As for the federal Medicare program, which Vista argues also covers newborns
weighing less than 1,200 grams, the eligibility requirements are far more stringent. The state
agencies and Blue argued that newborn infants weighing less than 1,200 grams are not presumptively
eligible for Medicare. If a determination is made that they are eligible, however, federal Medicare
is designated as the first payor, and Medicaid is designated as the payor of last resort, under a fee-for-
service program. Moreover, these “dual eligible” individuals (that is, those covered by both
Medicaid and Medicare) are excluded from the STAR managed care program. Thus, these dual
eligible individuals are not covered by the contract between Blue and Vista. In sum, Blue and the
state agencies argued that in most cases, newborn infants weighing less than 1,200 grams may be
eligible for both SSI and Medicaid benefits, but they are not eligible for Medicare. In those few
instances where a child might be eligible for both Medicare and Medicaid, Medicaid is designated
as the payor of last resort, and furthermore, those individuals are not included in the STAR program,
so they do not receive care through Vista.
8
Vista also alleged that in enacting rules that allow all newborn infants born to mothers
enrolled in STAR to also automatically be enrolled in STAR, the state agencies have violated section
533.0075 of the government code. That statute provides in pertinent part that the state agencies shall
temporarily assign Medicaid-eligible newborn infants to the “fee-for-service” component of the
Medicaid program for a period not to exceed the earlier of: (a) sixty days, or (b) the date on which
the state agencies have completed the newborn’s Medicaid eligibility determination. Tex. Gov’t
Code Ann. § 533.0075(6) (West Supp. 2004). Thus, according to Vista, these newborn infants
should be covered by the fee-for-service program for sixty days and should not be enrolled in STAR.

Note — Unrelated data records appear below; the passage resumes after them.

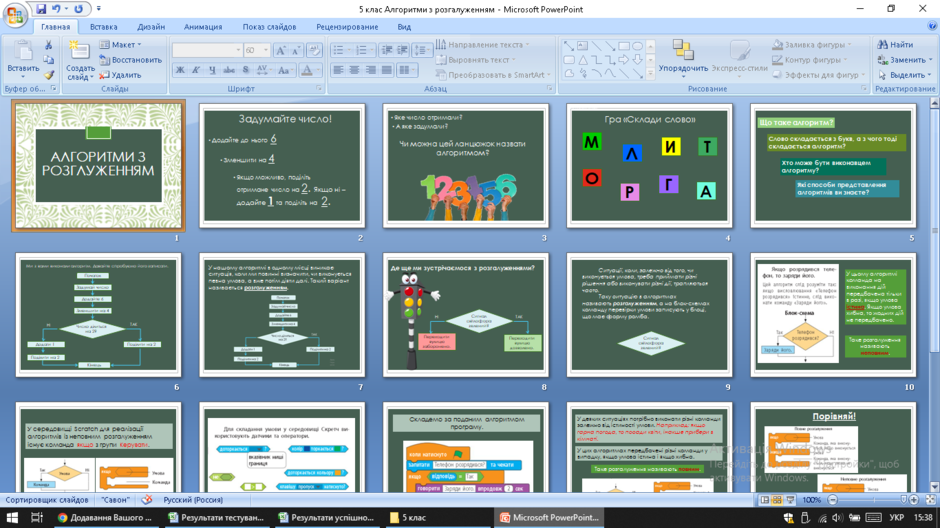
Task: Click the Arrange (Упорядочить) icon
Action: [683, 50]
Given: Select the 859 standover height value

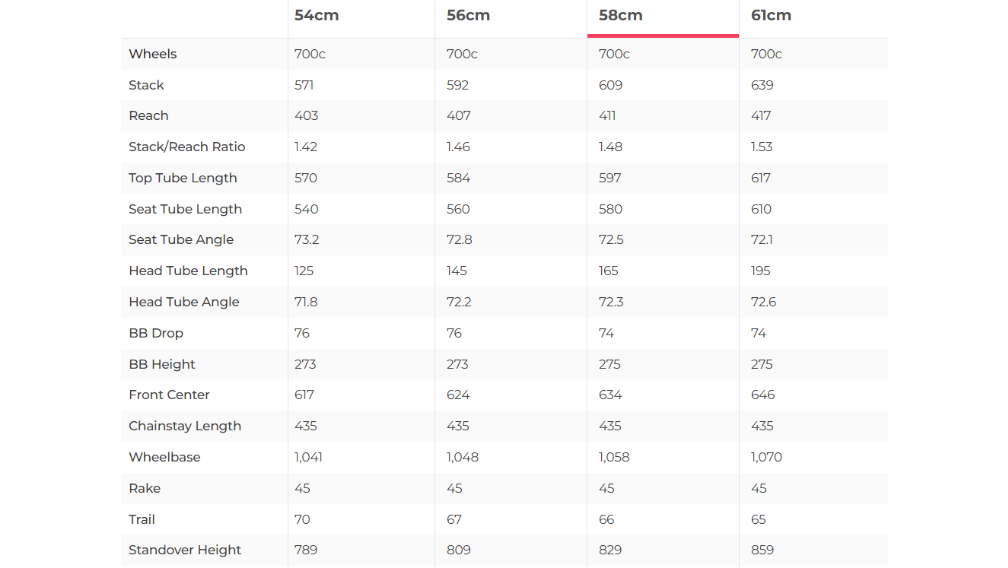Looking at the screenshot, I should click(x=762, y=550).
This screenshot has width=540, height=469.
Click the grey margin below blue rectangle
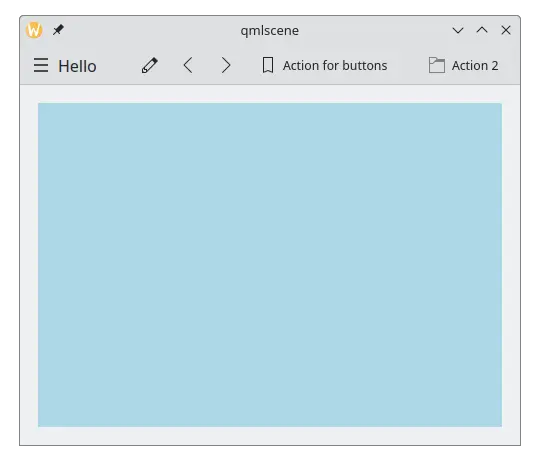pyautogui.click(x=270, y=436)
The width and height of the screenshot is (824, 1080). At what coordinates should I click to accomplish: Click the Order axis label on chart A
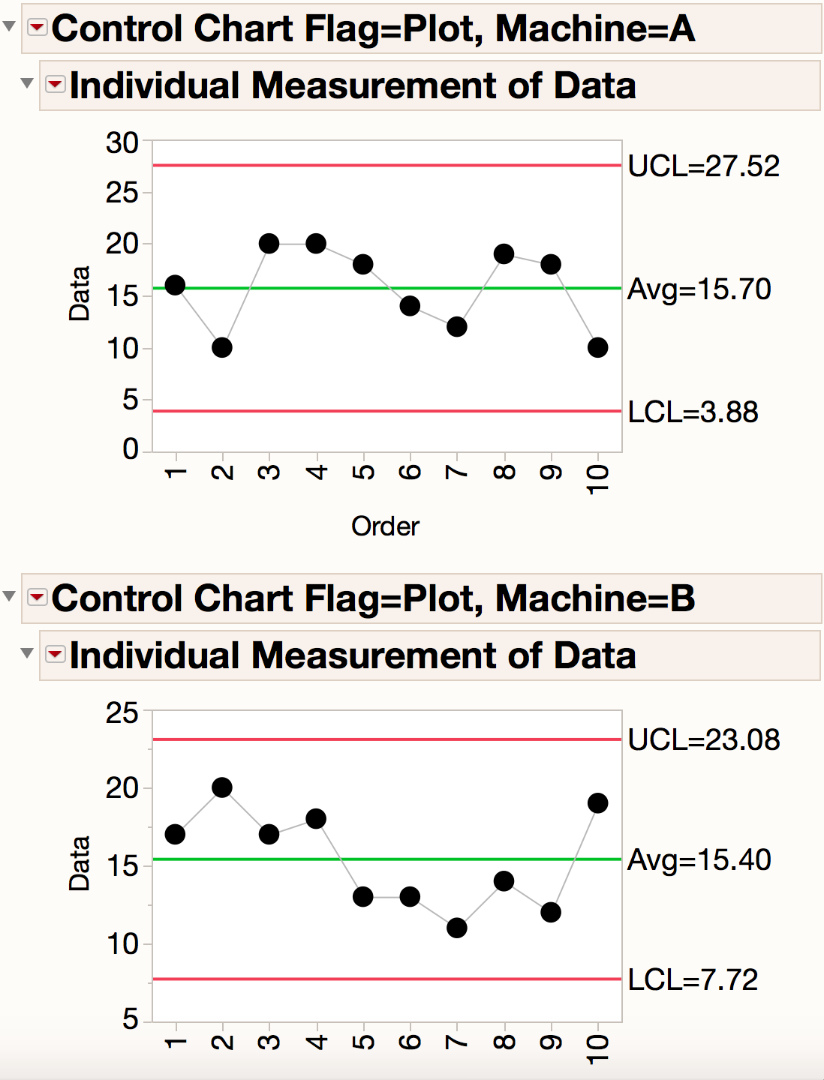[x=385, y=526]
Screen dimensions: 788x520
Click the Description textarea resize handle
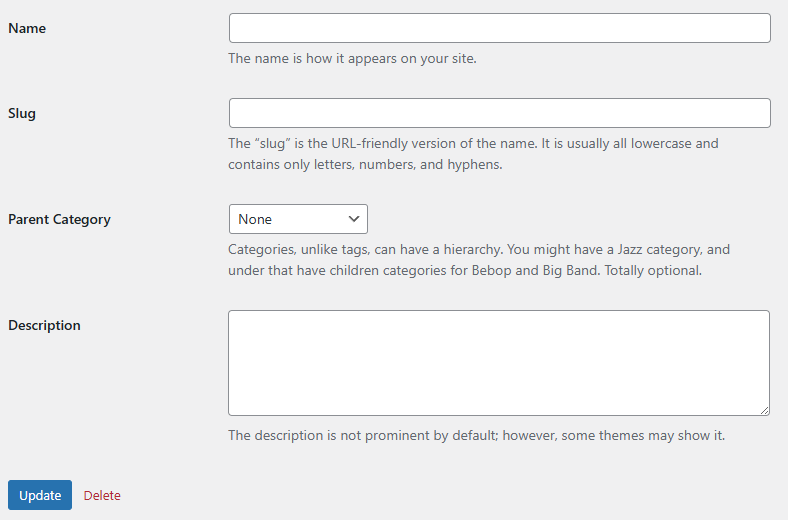pyautogui.click(x=764, y=410)
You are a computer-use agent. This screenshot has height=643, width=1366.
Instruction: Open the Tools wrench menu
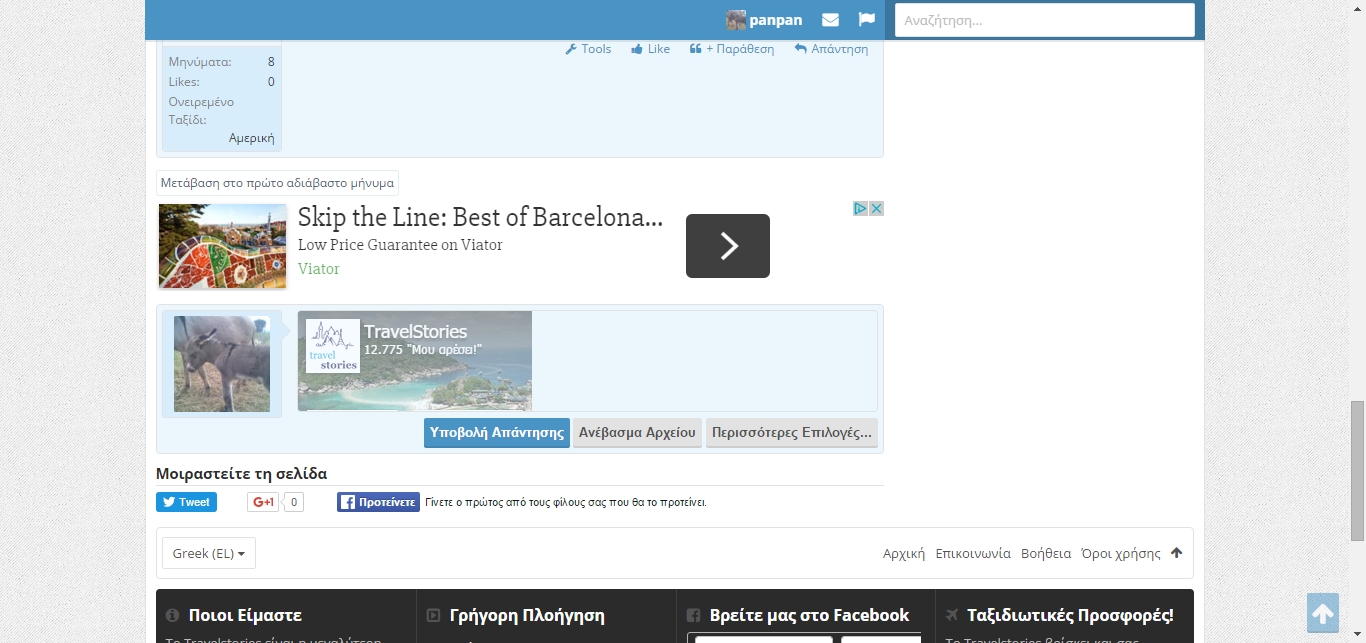click(x=588, y=49)
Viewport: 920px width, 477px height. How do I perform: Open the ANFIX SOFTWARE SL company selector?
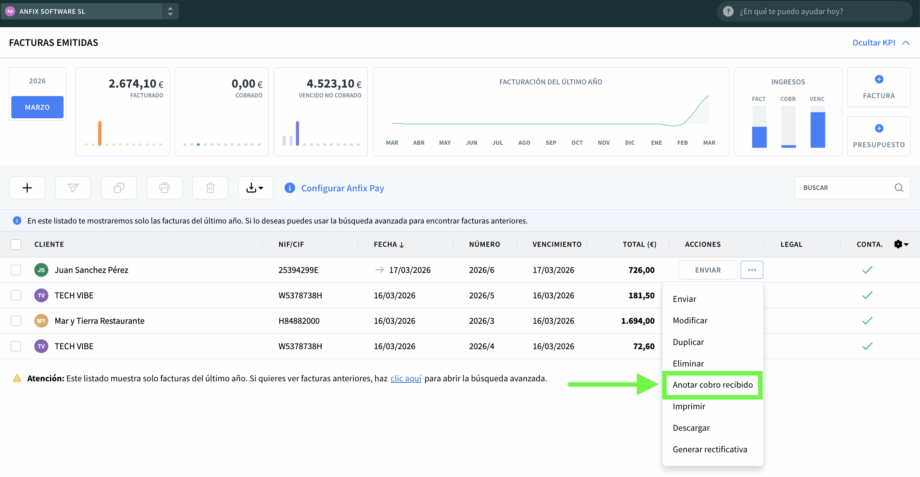(x=90, y=11)
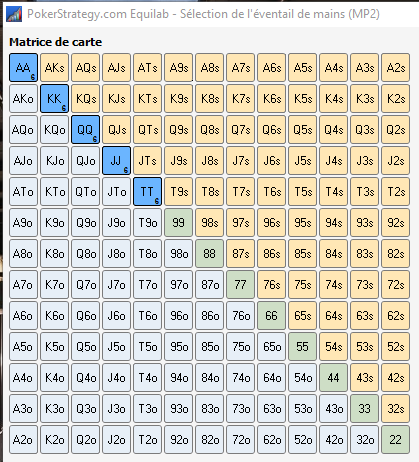Add pocket pair 99 to the range

coord(178,223)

Therefore, Vista should not be responsible for providing managed care services to these infants
under its contract with Blue.
The state agencies and Blue countered that what the statute says is that a newborn may
be assigned to the fee-for-service program until the child’s Medicaid eligibility is determined. The
statute also mandates, however, that the state agencies develop and implement an expedited process
for determining eligibility and enrolling newborn infants in managed care plans, such as STAR. Id.

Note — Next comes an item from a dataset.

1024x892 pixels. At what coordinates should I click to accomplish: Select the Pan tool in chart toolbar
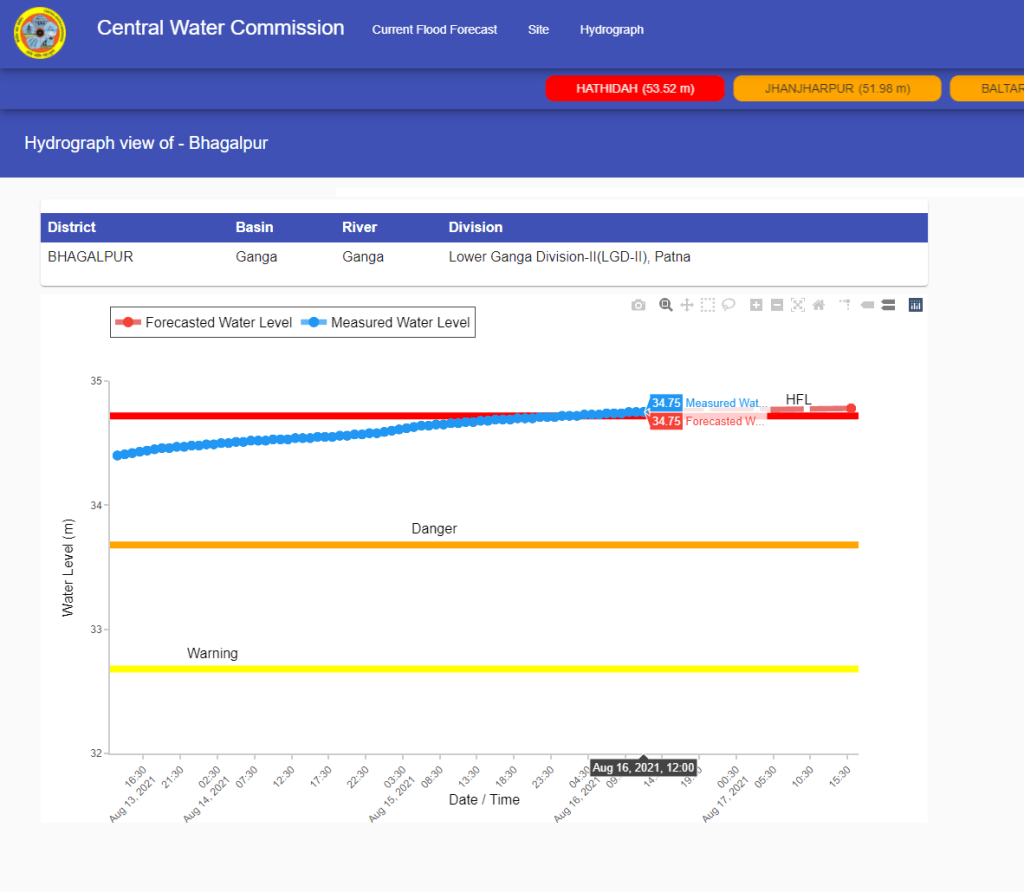[x=687, y=305]
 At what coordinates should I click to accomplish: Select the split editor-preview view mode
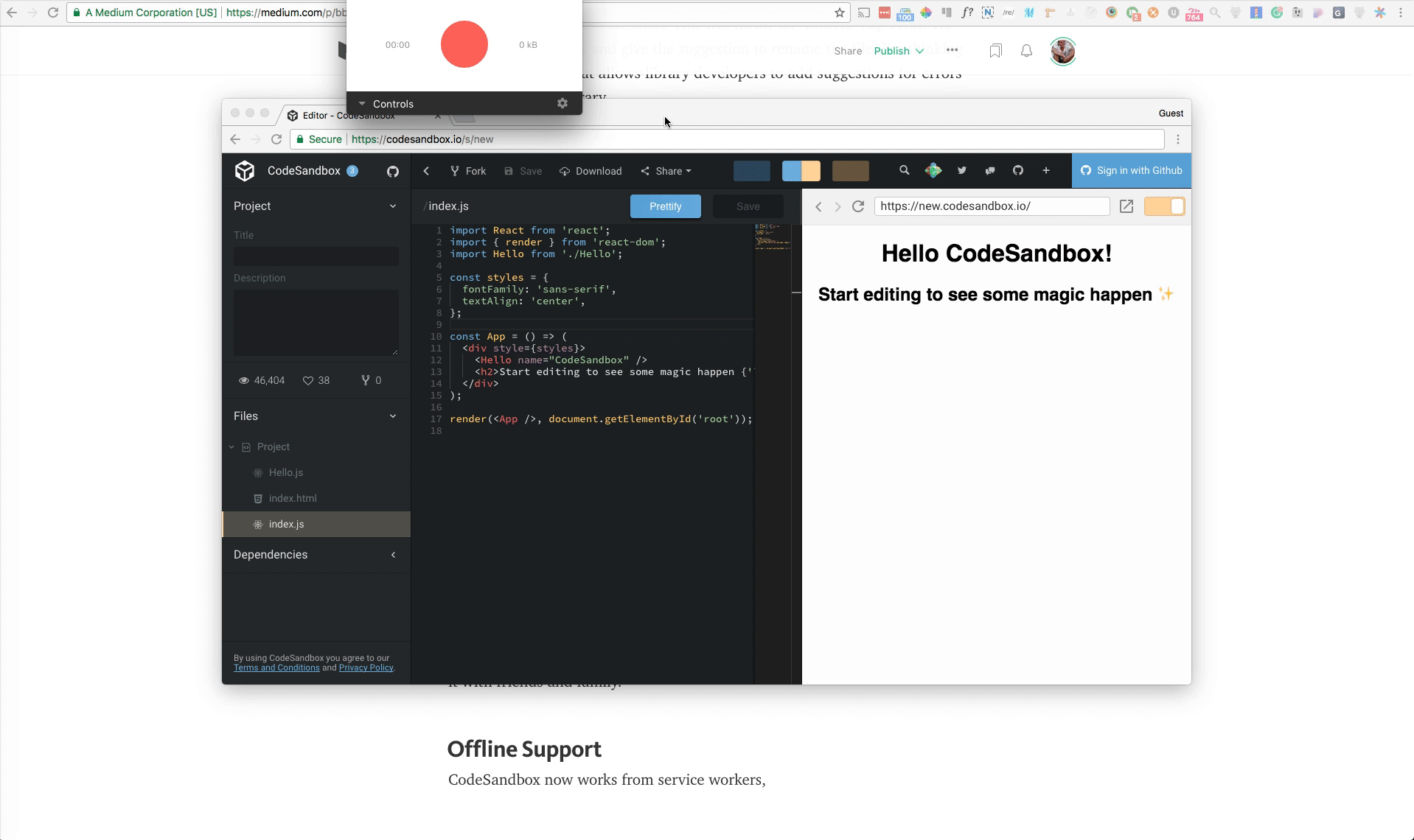(x=801, y=171)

§ 533.0075(4). The state agencies have done just that; they have implemented a procedure to
expedite determining the Medicaid eligibility of newborns by automatically enrolling the newborns
in their mothers’ managed care plan on the date the child is born. Thus, there is no need to enroll
the infant in the temporary fee-for-service program, as the children’s Medicaid eligibility is
determined from the date of birth. The state agencies argued that their procedure of enrolling
newborn infants in the STAR program from the date of their birth is completely consistent with the
statute.
9
Finally, Vista argues that the state agencies and Blue have violated federal law in
administering the STAR program by failing to set rates on an actuarially sound basis as required by
42 U.S.C.A. § 1396b(m) (West 2003); in other words, Vista objects to the capitated payment method
for newborn infants weighing less than 1,200 grams at birth. In its prayer for relief, Vista sought a
judgment declaring that the state agencies’ imposition of the risk for this special class of newborns
on the Medicaid STAR program was in violation of federal law, or that the state’s rates for the
Medicaid STAR program were unreasonable and in violation of federal and state law.
Blue and the state agencies responded that Vista expressly assumed the risk for this
class of newborns in its contract with Blue. Moreover, by agreeing to a capitated method of
payment, Vista expressly agreed to assume the risk that the capitated payment received for an insured
member may be insufficient to cover that member’s medical needs for any given month. Blue
further argued that the capitated payment method is a reasonable method, and Vista cannot now
complain about contractual provisions to which it agreed. Vista has accepted the benefits of its
subcontract with Blue, and it is bound by the terms of that agreement, according to Blue and the state
agencies.
In granting Blue’s motion for summary judgment, the trial court essentially agreed
with Blue’s arguments, concluding that “there is no genuine issue as to any material fact as between
HMO Blue and [Vista], and HMO Blue is entitled to judgment as a matter of law both with respect
to each and all of [Vista’s] claims against HMO Blue that relate to low birth-weight newborns, and
with respect to HMO Blue’s claim against Vista for breach of contract.” Accordingly, the court
granted Blue’s motion for summary judgment “with respect to each and all of [Vista’s] claims
10
relating to low birth-weight newborns.” The court later granted the state agencies’ plea to the
jurisdiction without commenting on its reasoning for the decision.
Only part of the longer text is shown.